The following image shows off an example of a spatially variant blur effect. By spatially variant, we mean that the bur is different in different spatial locations in the image. The particular spatially variant blur shown above simulates rotating a camera around the center of an image while snapping a photo. This post will show how to create this kind of effect (and many other spatially variant filtering effects) using the Smart Blur image operation in Studio Artist 4.
The first gallery image below shows the Editor control settings used to create the above effect.
Note that we’re using the Smart Blur image operation effect. Because I wanted a circular blur effect, I set the Variation control to Polar and the Angle Offset to 90 degrees. If I had used an Angle Offset of 0 or 180 degrees I could have generated a spatially variant blur that is centered at the center of the canvas and pulls in or out from the center point.
The Variation control allows you to select many different kinds of spatially adaptive effects. Many are based on some characteristic of the source image. Others (like Polar) correspond to mathematical functions that vary over the canvas.

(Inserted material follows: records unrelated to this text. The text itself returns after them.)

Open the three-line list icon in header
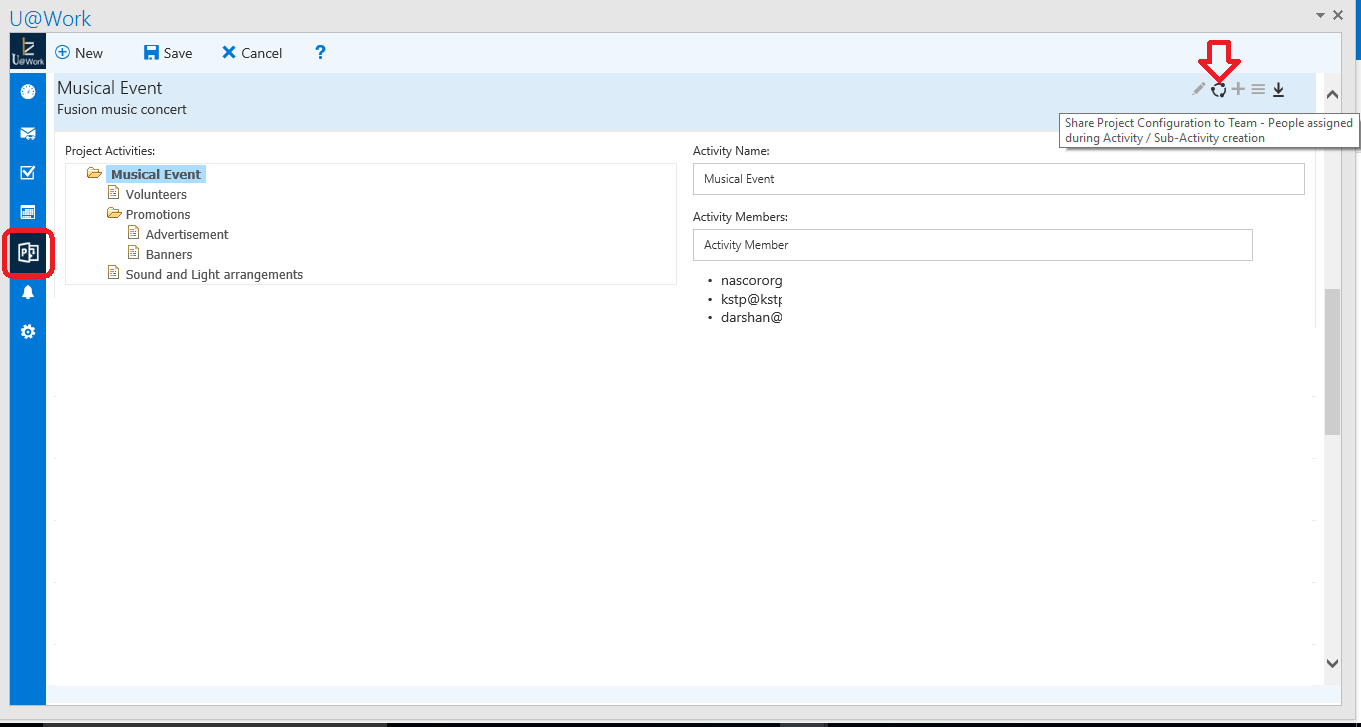Image resolution: width=1361 pixels, height=727 pixels. click(1258, 90)
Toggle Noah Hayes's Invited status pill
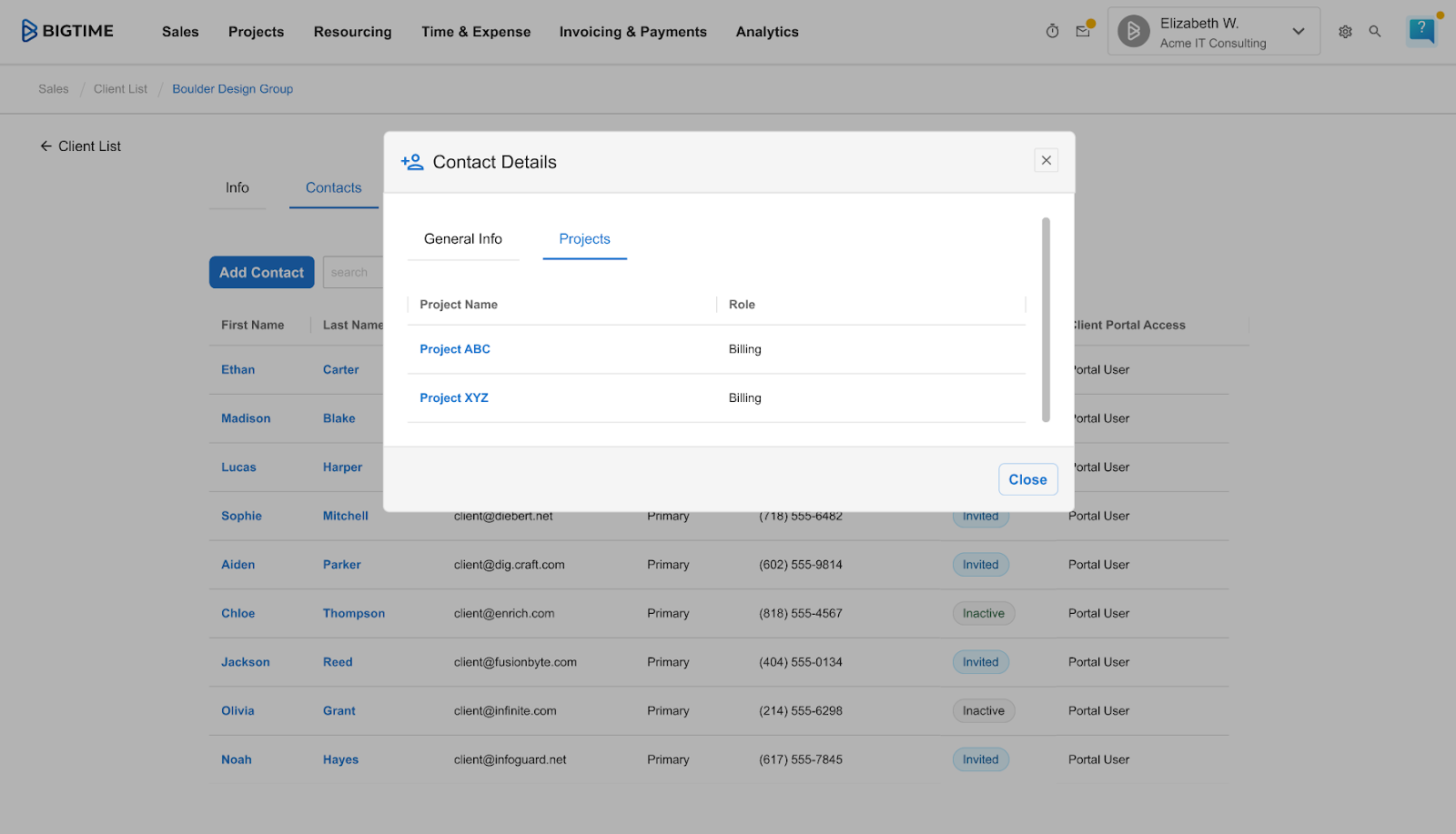 click(980, 759)
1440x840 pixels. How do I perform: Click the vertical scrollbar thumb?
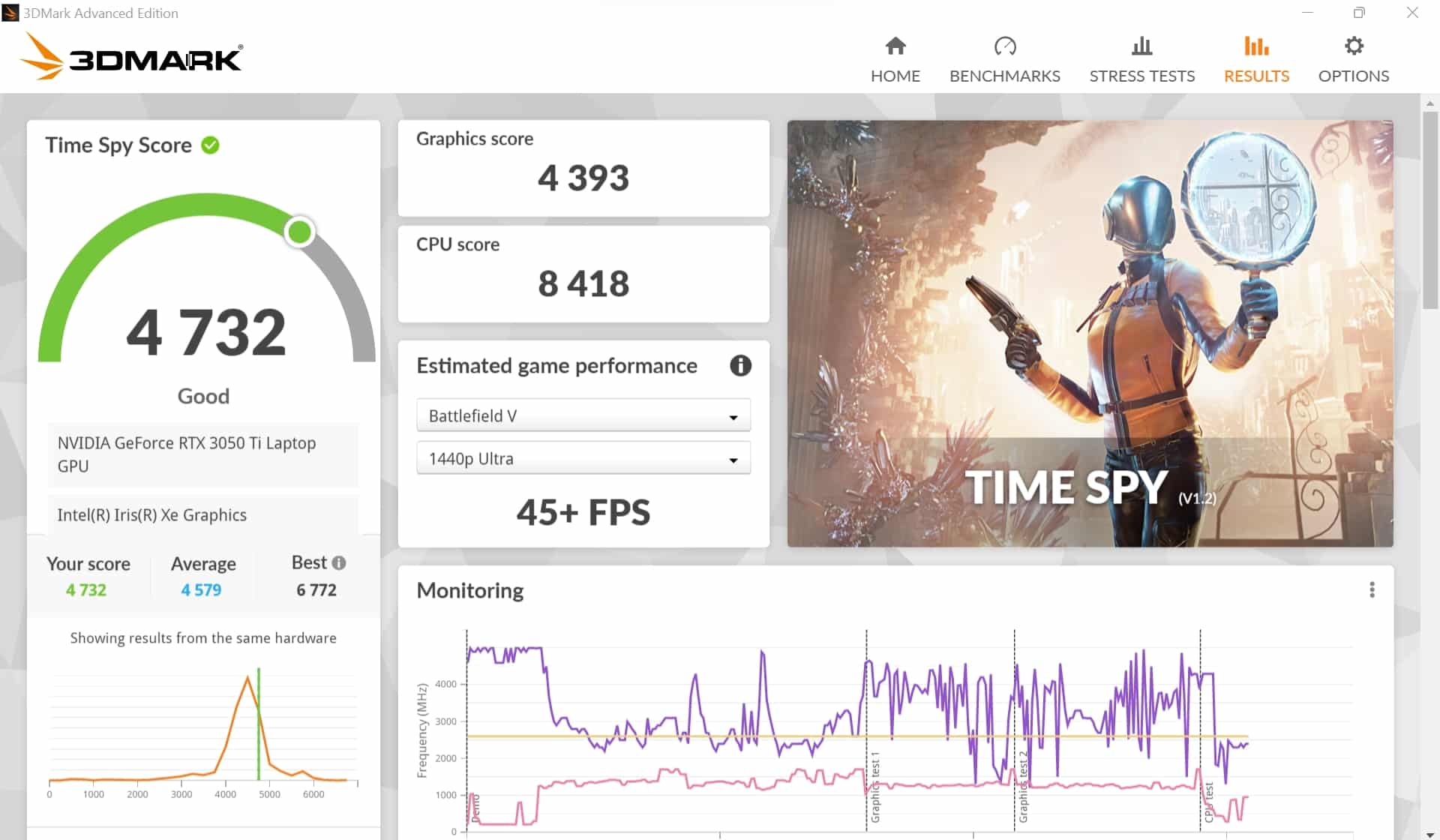click(1430, 210)
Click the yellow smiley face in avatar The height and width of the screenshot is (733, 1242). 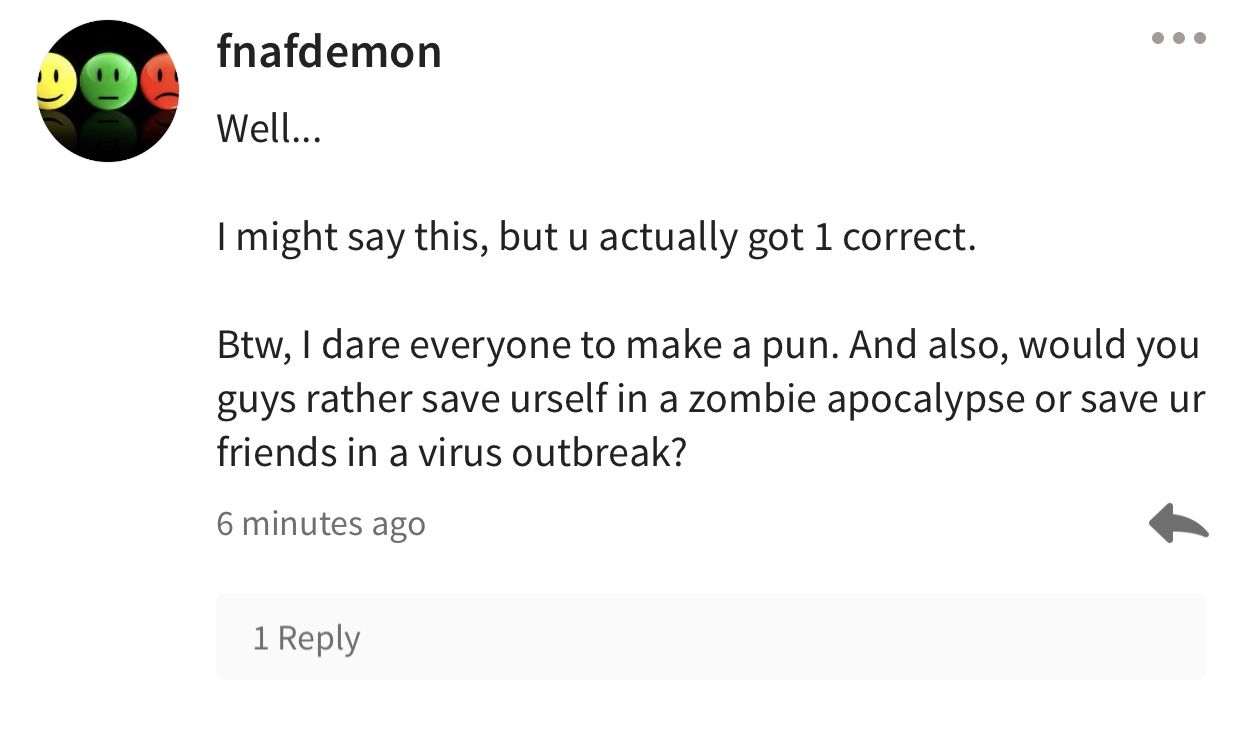55,81
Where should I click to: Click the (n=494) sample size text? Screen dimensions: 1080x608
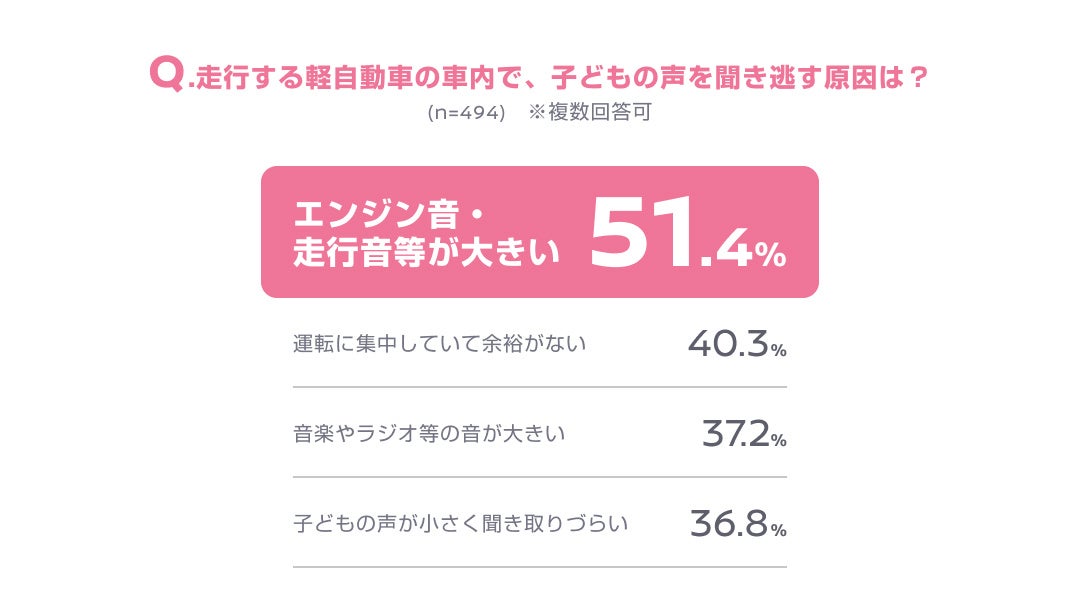point(466,113)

The Smart Blur ip op is extremely versatile, and can be configured to create a very wide variety of different kinds of effects. The 2nd gallery image above shows a single editing modification I made to the Smart Blur effect, setting the Mode control from Mean to Max. This changes the adaptive filter effect from a blur effect to a nonlinear max filter (whose output is shown in the 3rd gallery image above). Note that the new effect maintains the original adaptive circular polar filter shape but is now using a nonlinear max filter rather than a blurring mean filter for the adaptive filtering effect.
Animating a Smart Blue Effect
I then created a 100 frame PASeq animation. I did this by recording a single Smart Blur action step in the PASeq. the Angle Offset was set to 0 degrees at keyframe 0. I then changed the Angle Offset to 360 degrees, and recorded a second keyframe at frame time 100 for the Smart Blur action step. I then generated an animation by running the Action : Animate with Paint Action Sequence : to Movie menu command. The animation shows the effect of smoothly interpolating the Angle Offset control for the Smart Blur effect from 0 to 360 degrees over 100 frames.
You can see the animation output here. I used a No option for the Symmetry control to make the effect more dramatic, and used the Mean option for the Mode control for an animating adaptive blur effect.